I DON’T know if the chaps at Ferrari Styling Centre are allowed to have the radio on at work – but I suspect if they do, it’s probably permanently tuned into Planet Rock.
Every offering in Maranello’s current range is full of the sort of shouty styling that you’d expect from someone exposed to Guns ‘N’ Roses, Led Zeppelin and Foo Fighters eight hours a day – oh, and perhaps the occasional bit of Pink Floyd on lunch breaks. The F8 Tributo is a truly jaw-dropping supercar, but it is very, very loud and in-yer-face. Which, I suppose, is exactly what you’d want a mid-engined Ferrari to be.
But imagine if, just for one day, someone snuck in, switched the frequency to Smooth FM instead and then glued the tuning knob firmly into position. The resulting car would still have that gem of a turbocharged V8, of course, but the bodywork would be penned by people who’d been listening to Bryan Ferry, the Carpenters and Fleetwood Mac instead. That’d be lovely, right?
Well, that’s what I’d like to imagine happened in the run-up to the new Roma, which is everything the equally new F8 Tributo and SP90 Stradale aren’t.
Obviously, Ferrari has come up with its own, rather waffle-ish explanation for the understated looks – they are, and I quote Maranello’s own press release, “a contemporary reinterpretation of the carefree lifestyle of 1950s and ‘60s Rome, from which the car takes its evocative name”. Ahem. It then goes on to explain, for people who speak petrolhead rather than marketing, that it’s taken inspiration from the 250 GT Berlinetta Lusso and 250 GT 2+2 of the early Sixties. In other words, Ferrari’s looked at some of its older stuff, realised it’s much prettier than what it’s offering at the moment, and decided it’d like to bring some of the old magic back.
Good. I know I described the F8 as “proper bedroom wall stuff” in The Champion about six months ago – but I’m in my thirties and don’t blu-tack posters of supercars on my bedroom wall anymore (and I’m not entirely sure what my wife would say if I did). Nope, the Roma reminds me instead of the last new Ferrari I truly lusted after – the utterly wonderful, and equally understated 456 GT. No ground-snorting nose, no massive vents and absolutely no look-at-me rear spoilers – just lovely, beautifully proportioned curves cloaking an enormous engine, a leather-lined cabin and a steering wheel with a Prancing Horse badge on it.

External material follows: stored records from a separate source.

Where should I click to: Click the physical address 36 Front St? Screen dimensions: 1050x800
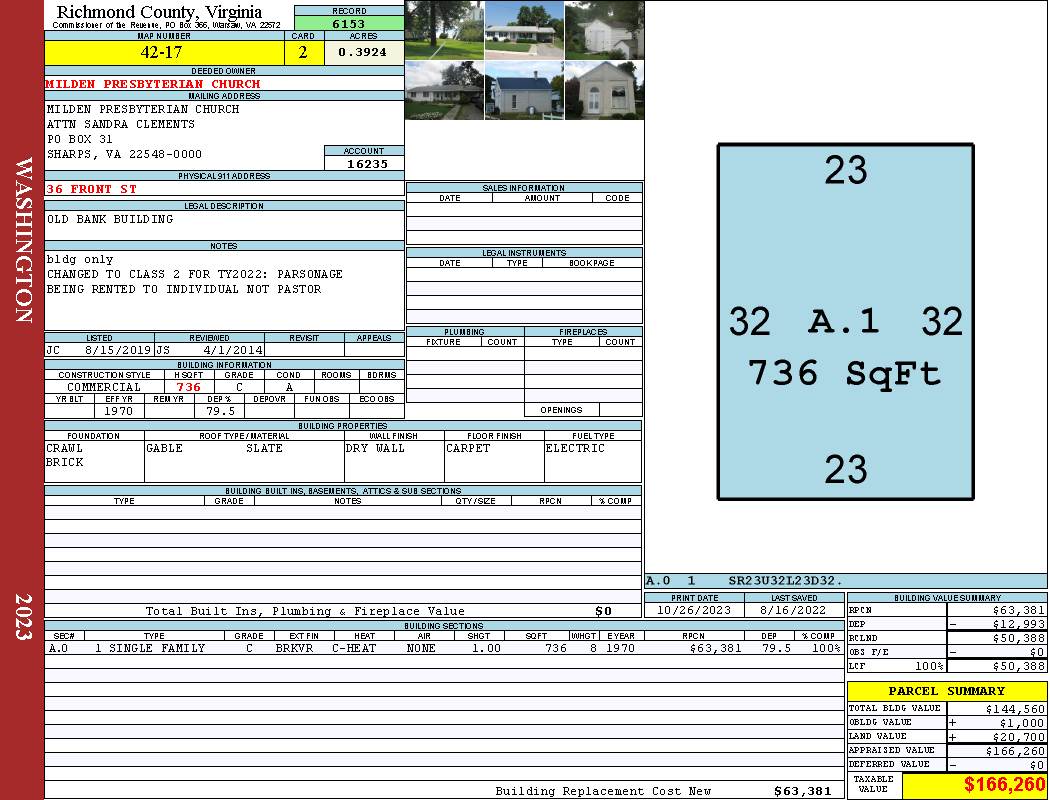tap(92, 189)
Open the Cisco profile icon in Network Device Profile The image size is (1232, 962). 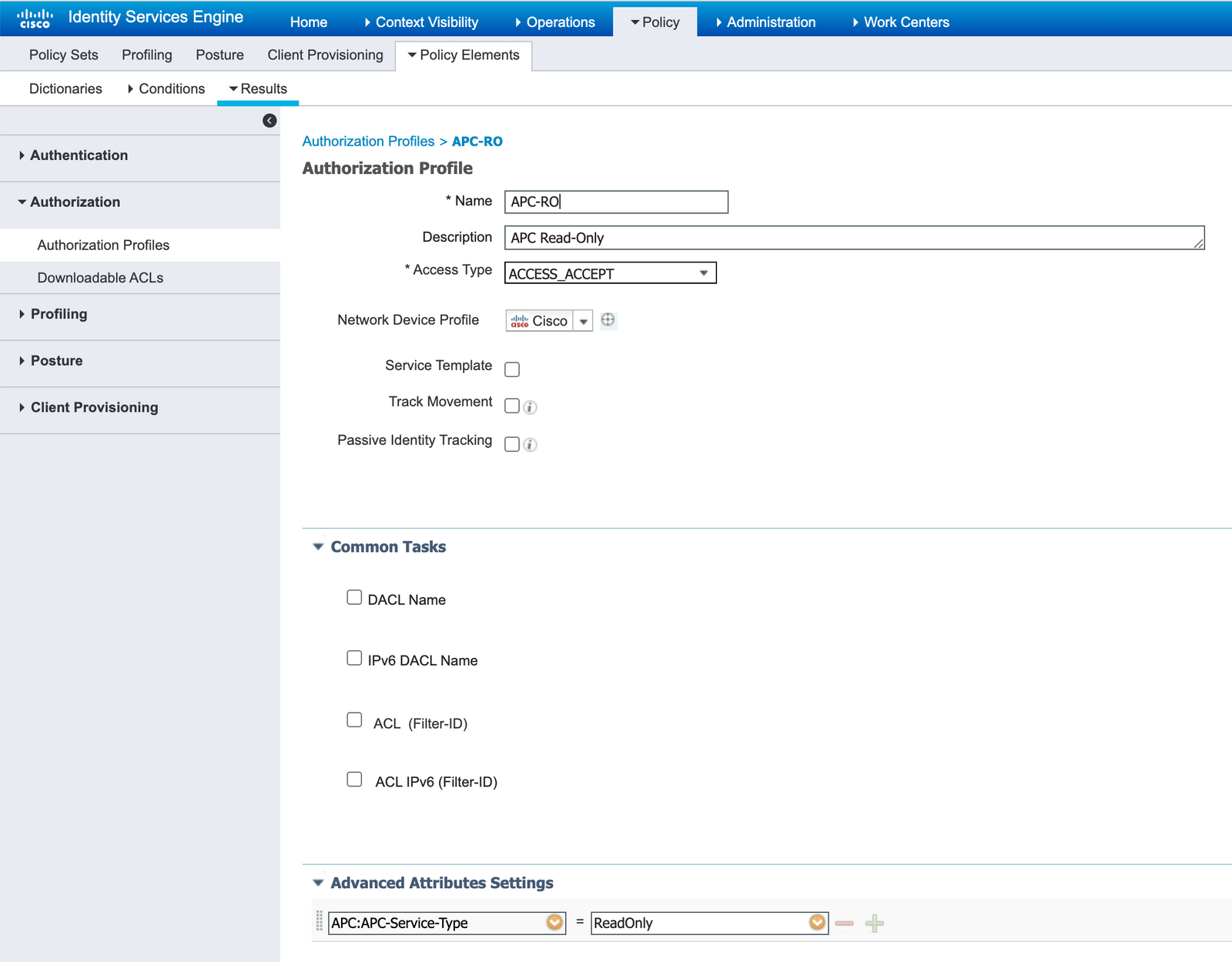pos(518,320)
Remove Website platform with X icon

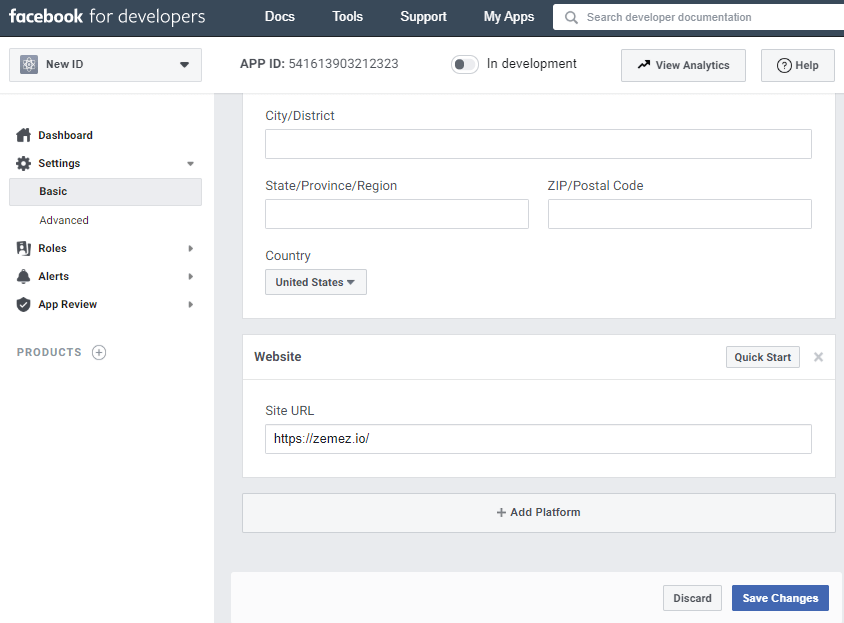click(818, 357)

Obviously, it’s worth mentioning that the Roma has a 611bhp version of the V8 that’s won the Engine of the Year award three times on the trot. You might be interested, too, in that its eight-speed double clutch gearbox is six kg lighter than the seven-speed one in the old Ferrari California, and that it has a dynamic control system that controls yaw angle by hydraulically adjusting brake pressure at the callipers.
Or – if you’re like me – you could just leave all the stats to children who want to win at Top Trumps by having the F8 Tributo in the pack. Just appreciate that Ferrari have finally come up with something that reminds you of the Daytona and the 456 GT – a front-engined GT that looks gorgeous and goes like stink.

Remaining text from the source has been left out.